*** GIVEN ENTRIES Section Begins ***

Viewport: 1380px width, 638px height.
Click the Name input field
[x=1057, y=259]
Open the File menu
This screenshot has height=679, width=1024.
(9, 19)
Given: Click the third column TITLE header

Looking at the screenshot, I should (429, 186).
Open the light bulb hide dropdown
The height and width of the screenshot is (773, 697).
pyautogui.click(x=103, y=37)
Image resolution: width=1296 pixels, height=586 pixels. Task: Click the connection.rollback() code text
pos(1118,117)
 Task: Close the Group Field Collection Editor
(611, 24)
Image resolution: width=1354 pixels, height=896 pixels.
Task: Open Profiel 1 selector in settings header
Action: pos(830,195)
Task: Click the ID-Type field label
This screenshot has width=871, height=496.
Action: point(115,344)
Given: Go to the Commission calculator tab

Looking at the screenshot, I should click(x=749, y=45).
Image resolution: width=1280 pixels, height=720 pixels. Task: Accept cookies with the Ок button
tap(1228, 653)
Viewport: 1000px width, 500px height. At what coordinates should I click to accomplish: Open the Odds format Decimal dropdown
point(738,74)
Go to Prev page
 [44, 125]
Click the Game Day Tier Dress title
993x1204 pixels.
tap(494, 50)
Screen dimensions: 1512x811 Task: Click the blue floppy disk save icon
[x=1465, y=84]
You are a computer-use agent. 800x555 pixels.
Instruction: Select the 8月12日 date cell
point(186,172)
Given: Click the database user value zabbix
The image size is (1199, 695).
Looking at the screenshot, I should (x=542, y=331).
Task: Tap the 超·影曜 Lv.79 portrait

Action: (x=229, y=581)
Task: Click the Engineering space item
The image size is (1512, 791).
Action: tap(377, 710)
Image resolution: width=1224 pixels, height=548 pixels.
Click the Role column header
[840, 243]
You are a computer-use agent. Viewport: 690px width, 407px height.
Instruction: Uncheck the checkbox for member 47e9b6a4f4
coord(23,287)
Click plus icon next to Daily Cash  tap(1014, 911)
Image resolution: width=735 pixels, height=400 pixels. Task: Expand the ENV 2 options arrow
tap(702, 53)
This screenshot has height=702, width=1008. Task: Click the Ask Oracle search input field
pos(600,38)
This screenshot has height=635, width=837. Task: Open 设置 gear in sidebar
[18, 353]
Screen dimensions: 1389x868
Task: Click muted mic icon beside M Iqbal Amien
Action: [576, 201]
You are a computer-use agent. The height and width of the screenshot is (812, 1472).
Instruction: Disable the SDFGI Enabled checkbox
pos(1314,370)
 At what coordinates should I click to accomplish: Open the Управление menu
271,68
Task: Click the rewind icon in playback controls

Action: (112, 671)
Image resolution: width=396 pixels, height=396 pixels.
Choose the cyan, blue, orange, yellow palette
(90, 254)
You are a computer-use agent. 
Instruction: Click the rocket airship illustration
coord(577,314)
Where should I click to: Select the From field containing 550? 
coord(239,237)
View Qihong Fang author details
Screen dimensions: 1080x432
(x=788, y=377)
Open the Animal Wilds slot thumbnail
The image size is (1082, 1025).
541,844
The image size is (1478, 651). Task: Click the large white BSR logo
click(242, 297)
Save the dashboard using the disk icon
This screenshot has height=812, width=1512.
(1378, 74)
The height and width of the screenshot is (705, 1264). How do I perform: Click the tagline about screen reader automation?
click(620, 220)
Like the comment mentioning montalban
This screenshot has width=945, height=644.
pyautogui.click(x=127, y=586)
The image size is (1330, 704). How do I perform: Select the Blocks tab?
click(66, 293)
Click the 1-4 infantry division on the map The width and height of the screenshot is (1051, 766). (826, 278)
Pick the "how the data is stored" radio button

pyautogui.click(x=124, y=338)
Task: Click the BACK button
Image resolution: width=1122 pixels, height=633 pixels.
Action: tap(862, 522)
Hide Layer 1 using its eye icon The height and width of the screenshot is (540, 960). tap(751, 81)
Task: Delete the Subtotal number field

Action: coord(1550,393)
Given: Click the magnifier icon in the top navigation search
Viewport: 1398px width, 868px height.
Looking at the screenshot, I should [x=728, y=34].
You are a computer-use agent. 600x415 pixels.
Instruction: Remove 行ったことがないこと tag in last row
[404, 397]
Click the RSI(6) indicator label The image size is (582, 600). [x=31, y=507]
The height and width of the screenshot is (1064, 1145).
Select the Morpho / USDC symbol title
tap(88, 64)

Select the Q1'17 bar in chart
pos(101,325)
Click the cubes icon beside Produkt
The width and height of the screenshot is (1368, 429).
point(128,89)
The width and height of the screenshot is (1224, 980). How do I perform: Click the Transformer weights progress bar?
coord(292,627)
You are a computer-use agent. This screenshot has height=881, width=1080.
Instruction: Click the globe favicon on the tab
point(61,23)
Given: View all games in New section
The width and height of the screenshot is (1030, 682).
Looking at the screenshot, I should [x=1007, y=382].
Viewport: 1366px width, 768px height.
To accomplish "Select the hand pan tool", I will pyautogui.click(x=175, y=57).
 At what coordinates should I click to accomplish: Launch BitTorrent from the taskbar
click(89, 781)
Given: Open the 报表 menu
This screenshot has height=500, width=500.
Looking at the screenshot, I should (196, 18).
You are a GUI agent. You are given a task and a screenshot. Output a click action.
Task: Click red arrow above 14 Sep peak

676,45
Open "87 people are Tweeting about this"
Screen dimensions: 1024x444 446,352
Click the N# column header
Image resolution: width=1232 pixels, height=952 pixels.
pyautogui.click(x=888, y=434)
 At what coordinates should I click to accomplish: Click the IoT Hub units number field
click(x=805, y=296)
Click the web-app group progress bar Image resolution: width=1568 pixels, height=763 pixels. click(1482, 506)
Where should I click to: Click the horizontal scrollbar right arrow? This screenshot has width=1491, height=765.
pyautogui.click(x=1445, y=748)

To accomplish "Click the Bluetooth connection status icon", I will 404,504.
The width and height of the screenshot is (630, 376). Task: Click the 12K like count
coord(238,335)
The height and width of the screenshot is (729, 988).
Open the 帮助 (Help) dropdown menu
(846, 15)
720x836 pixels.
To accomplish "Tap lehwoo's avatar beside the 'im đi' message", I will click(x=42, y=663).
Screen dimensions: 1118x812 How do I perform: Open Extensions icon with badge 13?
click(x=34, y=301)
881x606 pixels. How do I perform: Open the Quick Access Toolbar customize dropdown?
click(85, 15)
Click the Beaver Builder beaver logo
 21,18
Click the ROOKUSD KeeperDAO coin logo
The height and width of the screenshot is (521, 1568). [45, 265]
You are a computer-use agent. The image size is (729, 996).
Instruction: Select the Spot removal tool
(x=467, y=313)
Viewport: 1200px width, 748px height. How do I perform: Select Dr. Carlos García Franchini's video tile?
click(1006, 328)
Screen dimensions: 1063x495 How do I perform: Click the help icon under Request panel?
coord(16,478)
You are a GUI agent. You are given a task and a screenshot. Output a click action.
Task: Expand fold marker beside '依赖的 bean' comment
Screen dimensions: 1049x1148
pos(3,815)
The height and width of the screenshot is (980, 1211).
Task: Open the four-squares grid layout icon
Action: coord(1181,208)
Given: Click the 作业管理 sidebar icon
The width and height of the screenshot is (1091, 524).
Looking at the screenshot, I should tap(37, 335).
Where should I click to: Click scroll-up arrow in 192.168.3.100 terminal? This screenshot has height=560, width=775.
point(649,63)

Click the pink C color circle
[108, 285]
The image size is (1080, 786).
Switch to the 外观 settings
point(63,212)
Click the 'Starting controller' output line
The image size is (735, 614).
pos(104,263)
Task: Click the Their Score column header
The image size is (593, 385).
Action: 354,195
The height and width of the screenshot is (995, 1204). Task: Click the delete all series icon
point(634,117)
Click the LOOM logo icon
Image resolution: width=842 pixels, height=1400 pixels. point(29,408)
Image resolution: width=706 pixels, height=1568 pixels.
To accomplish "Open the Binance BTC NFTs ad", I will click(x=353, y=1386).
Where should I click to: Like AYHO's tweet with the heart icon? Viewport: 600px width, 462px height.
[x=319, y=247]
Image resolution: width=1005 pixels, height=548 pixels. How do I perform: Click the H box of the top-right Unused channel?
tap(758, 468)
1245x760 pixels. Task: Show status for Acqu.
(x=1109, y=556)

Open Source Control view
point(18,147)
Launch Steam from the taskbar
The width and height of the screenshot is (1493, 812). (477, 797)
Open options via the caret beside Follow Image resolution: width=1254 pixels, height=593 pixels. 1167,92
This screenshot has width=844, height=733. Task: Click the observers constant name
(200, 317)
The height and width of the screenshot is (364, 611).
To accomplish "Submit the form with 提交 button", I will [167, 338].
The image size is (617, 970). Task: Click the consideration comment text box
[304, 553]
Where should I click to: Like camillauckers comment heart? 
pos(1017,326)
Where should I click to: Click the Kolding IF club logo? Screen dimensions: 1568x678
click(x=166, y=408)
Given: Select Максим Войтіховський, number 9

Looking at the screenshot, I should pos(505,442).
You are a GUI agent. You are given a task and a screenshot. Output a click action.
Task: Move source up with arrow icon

*** GIVEN ENTRIES Section Ends ***

(WHAT TO WORK ON):
All lines from the one with "Where should I click to: Like camillauckers" through the end of the records need to be copied exactly, and no other lines.

(TASK RESPONSE):
Where should I click to: Like camillauckers comment heart? 
pos(1017,326)
Where should I click to: Click the Kolding IF club logo? Screen dimensions: 1568x678
click(x=166, y=408)
Given: Select Максим Войтіховський, number 9

Looking at the screenshot, I should pos(505,442).
You are a GUI agent. You are given a task and a screenshot. Output a click action.
Task: Move source up with arrow icon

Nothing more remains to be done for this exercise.